Xingu is a Brazilian beer brand. It was created by Amazon, Inc., a Brattleboro, Vermont based beer import company, founded by Anne Latchis and four women friends in June 1986.  Anne's husband, beer historian Alan D. Eames was the guiding consultant on the project and artist Eric Green was contracted with to design the original diamond-shaped map label. The concept of the brand was inspired by the history of women brewing a "beer-like" fermented beverage from manioc root in the Amazon region of Brazil. The black lager style, or schwarzbier, was chosen to resurrect a nearly extinct style of beer in the US market. The brand was named for the Xingu River, a tributary of the Amazon River, to raise awareness of the need for conservation to protect the rainforest environment and home to the surviving members of the Kayapo native tribes. The original Xingu Black Beer label, created as a painting by Eric Green, depicts a map of the Xingu River region, anaconda snakes, a caiman, and a Kayapo native with lip disc.

== History ==

Amazon, Inc. of Vermont owned the Xingu Beer brand name and trademark, and Amazon, Inc.
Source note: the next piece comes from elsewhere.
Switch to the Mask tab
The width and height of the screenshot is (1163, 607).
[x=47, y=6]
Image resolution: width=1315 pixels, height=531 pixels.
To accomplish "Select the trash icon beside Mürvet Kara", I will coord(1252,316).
President Anne Latchis imported and marketed the brand from 1986 through 2001 selling in 35 states.  Brazilian entrepreneur Cesario Mello Franco managed the Brazilian production and shipping of Xingu Black Beer, first contracting the brewing and bottling operation with Cervejaria Caçador in Santa Catarina, Brazil, in 1987. The first shipment arrived in the US in February 1988 and Xingu Black Beer was first introduced by Eames to the U.S. at the Culinary Institute of America in Hyde Park, NY in 1988.

In 2001, Amazon, Inc. sold the trademark to its Brazilian supplier Cervejas Premium do Brasil, Ltda.
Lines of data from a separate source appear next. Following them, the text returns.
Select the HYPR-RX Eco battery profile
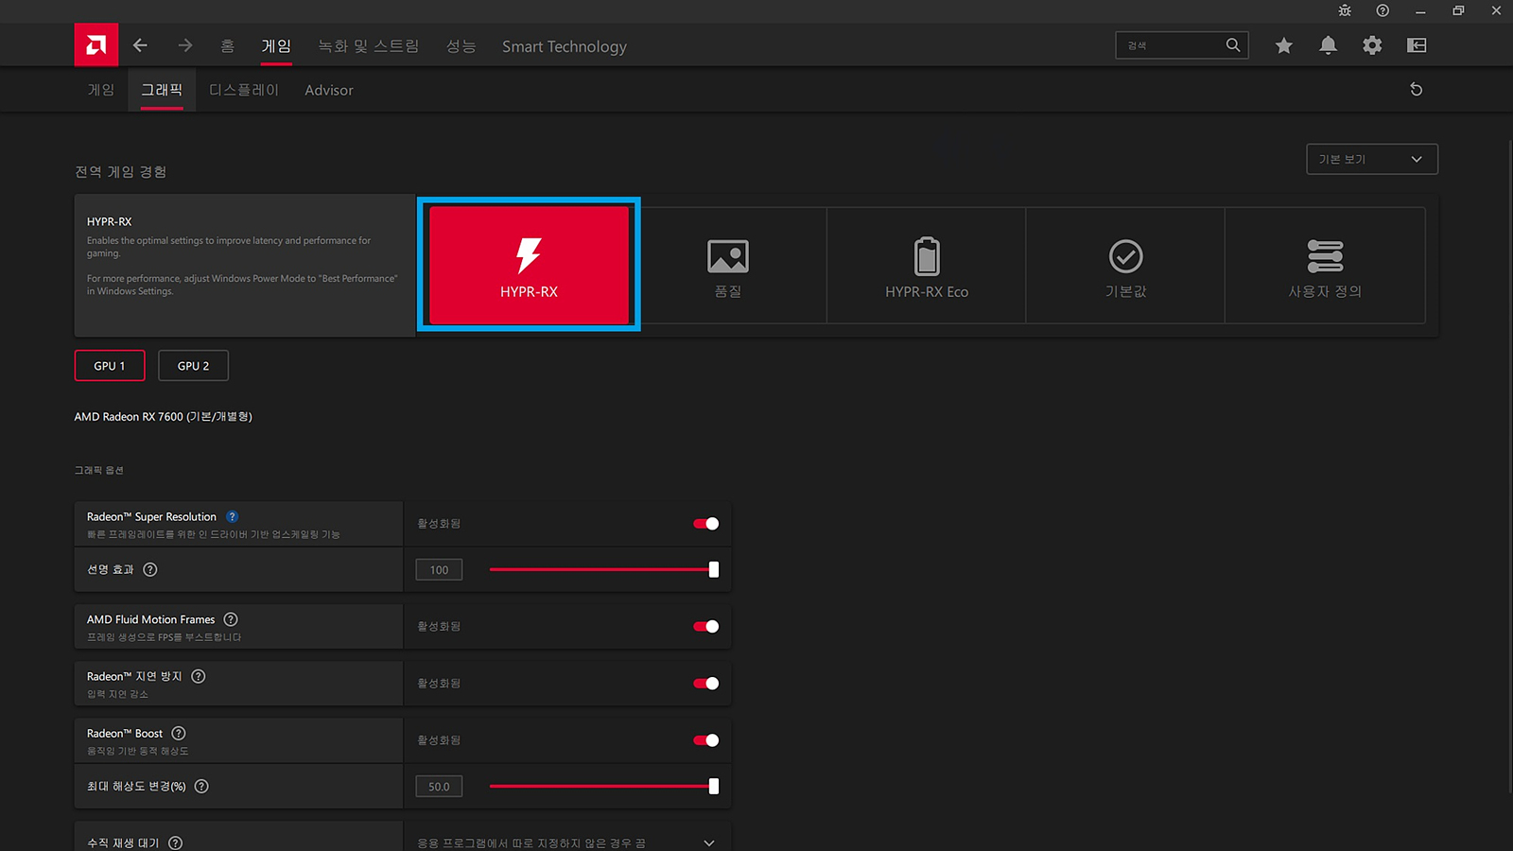Image resolution: width=1513 pixels, height=851 pixels. point(926,266)
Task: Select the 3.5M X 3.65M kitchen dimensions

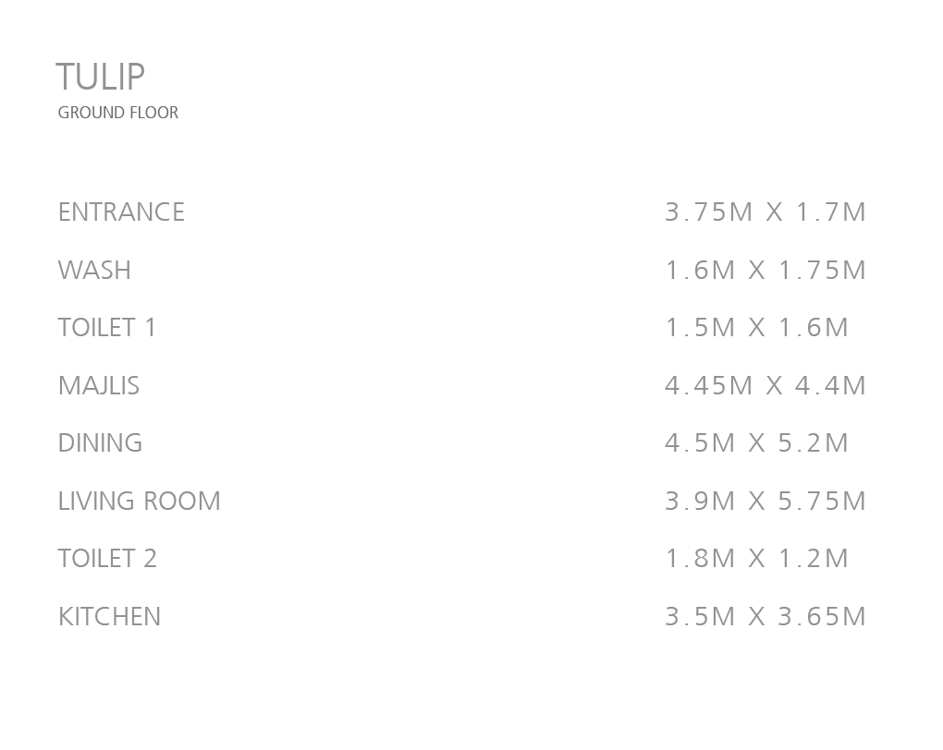Action: [x=765, y=617]
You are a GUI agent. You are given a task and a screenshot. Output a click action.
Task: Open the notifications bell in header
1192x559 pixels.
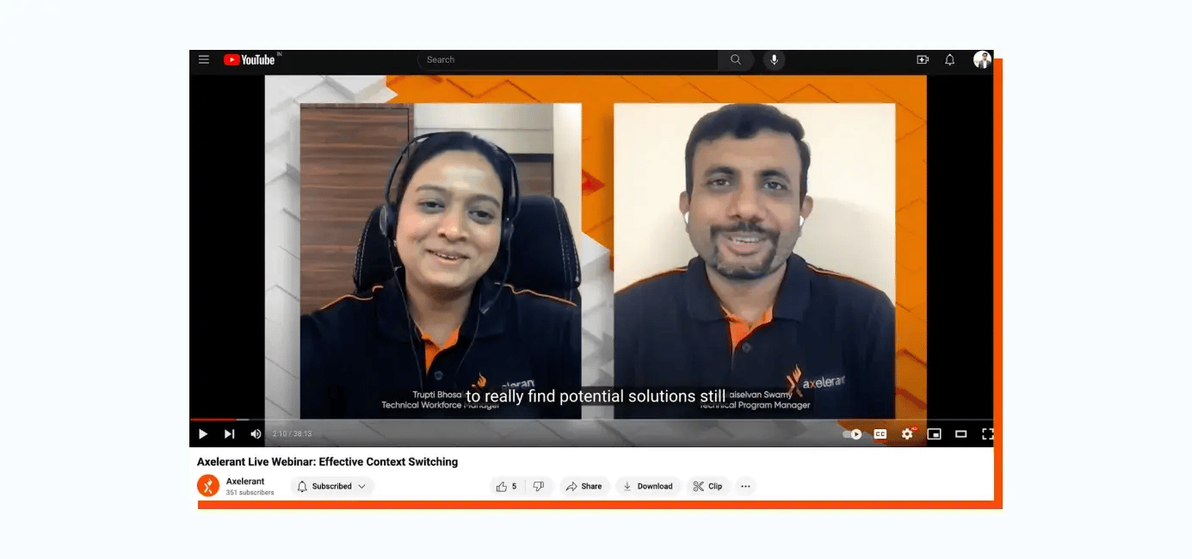pos(950,59)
The original Xingu Beer, created in 1986, was an opaque black lager beer with a 6.7% abv. In 2013, the Xingu brand became a line of beers with the introduction of Xingu Gold.

Cervejas Premium do Brasil, Ltda has been selling the Xingu brand line of beers in over 20 countries. Originally known for its Xingu Black Beer, the brand has expanded to include Xingu Gold, Xingu Weiss, and a Zoigl style, Xingu Red. More styles of the Xingu brand are in development in 2023.

Xingu Black was re-launched in Brazil in 2022, winning a Gold Medal at The Festival Paulista de Cervejas.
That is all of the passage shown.